- **Required work**: The answer must consist of every line in the data that contains "computer".

Saved entries
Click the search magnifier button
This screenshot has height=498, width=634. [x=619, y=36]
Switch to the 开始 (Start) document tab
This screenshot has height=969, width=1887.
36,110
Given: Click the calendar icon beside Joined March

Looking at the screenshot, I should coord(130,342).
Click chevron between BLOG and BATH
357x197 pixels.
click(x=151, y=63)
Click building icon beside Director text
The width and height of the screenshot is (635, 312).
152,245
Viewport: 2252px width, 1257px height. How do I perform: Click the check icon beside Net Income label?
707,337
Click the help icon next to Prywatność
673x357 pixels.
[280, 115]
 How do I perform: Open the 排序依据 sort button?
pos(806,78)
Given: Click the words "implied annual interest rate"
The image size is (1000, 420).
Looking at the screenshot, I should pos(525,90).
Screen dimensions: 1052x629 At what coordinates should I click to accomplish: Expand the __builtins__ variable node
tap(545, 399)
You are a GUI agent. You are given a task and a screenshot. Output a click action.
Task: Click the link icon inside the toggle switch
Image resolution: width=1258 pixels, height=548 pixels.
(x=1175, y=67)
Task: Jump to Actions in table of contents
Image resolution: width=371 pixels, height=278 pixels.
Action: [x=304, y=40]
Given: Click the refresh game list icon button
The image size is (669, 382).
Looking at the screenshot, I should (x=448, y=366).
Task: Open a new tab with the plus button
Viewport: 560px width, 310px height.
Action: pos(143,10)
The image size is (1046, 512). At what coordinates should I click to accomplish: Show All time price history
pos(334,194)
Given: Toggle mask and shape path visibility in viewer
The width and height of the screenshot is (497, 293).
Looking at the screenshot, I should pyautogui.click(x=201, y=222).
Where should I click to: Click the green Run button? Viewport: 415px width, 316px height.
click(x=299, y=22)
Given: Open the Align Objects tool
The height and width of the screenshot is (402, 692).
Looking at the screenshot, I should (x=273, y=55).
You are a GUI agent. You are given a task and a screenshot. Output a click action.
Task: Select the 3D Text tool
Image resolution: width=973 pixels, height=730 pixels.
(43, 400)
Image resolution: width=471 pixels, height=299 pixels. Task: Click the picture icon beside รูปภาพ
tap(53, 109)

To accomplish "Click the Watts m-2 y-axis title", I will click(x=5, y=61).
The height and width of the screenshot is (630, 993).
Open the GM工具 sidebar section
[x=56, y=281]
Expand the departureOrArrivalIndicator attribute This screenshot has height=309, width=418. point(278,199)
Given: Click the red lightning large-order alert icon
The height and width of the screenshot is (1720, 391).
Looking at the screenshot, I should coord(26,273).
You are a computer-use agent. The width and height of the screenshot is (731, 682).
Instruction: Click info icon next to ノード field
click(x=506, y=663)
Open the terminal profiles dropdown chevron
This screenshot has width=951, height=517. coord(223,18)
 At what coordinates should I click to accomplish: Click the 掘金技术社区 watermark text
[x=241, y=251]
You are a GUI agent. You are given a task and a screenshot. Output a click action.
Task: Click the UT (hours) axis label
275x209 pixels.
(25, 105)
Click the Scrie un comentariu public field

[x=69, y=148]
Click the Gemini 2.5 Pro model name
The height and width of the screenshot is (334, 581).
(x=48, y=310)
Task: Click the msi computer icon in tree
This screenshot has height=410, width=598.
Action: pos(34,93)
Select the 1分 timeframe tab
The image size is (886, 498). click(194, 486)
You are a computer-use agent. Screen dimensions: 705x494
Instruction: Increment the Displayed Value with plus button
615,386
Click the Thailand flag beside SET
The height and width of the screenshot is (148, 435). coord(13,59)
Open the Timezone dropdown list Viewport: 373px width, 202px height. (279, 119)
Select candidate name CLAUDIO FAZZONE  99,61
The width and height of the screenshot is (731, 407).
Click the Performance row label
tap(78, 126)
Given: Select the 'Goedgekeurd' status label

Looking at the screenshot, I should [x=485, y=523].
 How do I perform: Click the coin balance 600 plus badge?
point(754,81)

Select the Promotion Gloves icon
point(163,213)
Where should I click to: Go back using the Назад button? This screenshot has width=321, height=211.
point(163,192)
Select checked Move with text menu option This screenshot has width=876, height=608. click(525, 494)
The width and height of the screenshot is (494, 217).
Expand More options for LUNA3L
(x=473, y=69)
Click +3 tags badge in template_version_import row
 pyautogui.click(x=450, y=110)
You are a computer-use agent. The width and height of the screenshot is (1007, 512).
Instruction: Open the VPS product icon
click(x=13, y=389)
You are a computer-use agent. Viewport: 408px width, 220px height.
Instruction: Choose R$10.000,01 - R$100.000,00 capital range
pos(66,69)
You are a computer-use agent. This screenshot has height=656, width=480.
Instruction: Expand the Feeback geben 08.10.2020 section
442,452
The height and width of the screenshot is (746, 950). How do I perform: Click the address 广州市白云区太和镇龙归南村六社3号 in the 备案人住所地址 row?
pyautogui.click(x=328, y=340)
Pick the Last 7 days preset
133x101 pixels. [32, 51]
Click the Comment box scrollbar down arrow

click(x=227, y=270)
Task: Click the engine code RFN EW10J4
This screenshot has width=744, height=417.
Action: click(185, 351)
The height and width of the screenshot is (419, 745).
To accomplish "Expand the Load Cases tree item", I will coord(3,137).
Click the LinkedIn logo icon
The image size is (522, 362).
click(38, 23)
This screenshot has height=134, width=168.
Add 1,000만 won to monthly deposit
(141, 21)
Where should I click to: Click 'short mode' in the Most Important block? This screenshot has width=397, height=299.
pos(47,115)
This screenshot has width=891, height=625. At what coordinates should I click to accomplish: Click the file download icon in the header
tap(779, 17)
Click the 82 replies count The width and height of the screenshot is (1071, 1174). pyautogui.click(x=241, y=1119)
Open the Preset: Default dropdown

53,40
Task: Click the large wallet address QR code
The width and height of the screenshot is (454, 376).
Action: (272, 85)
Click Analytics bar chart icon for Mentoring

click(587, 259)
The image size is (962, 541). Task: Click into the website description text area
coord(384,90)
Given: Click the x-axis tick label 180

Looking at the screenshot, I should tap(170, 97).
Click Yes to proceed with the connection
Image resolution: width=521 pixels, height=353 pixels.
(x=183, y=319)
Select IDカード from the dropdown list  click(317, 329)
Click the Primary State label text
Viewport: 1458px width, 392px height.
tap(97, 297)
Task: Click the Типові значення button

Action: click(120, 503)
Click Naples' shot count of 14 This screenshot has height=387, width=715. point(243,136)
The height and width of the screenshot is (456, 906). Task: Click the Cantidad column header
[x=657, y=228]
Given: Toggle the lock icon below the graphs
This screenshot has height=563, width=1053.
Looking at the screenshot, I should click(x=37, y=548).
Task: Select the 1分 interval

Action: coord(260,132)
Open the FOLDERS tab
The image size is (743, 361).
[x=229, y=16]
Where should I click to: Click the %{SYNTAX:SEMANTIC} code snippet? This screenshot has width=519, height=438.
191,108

- **Result of the task**:
You are a computer-use agent. The width and height of the screenshot is (731, 682).
Task: Click the msi computer icon in tree
You are a computer-use agent. Screen dimensions: 705x494
You are a computer-use agent. The width and height of the screenshot is (1007, 512).
You are a computer-use agent. Viewport: 408px width, 220px height.
You are a computer-use agent. This screenshot has height=656, width=480.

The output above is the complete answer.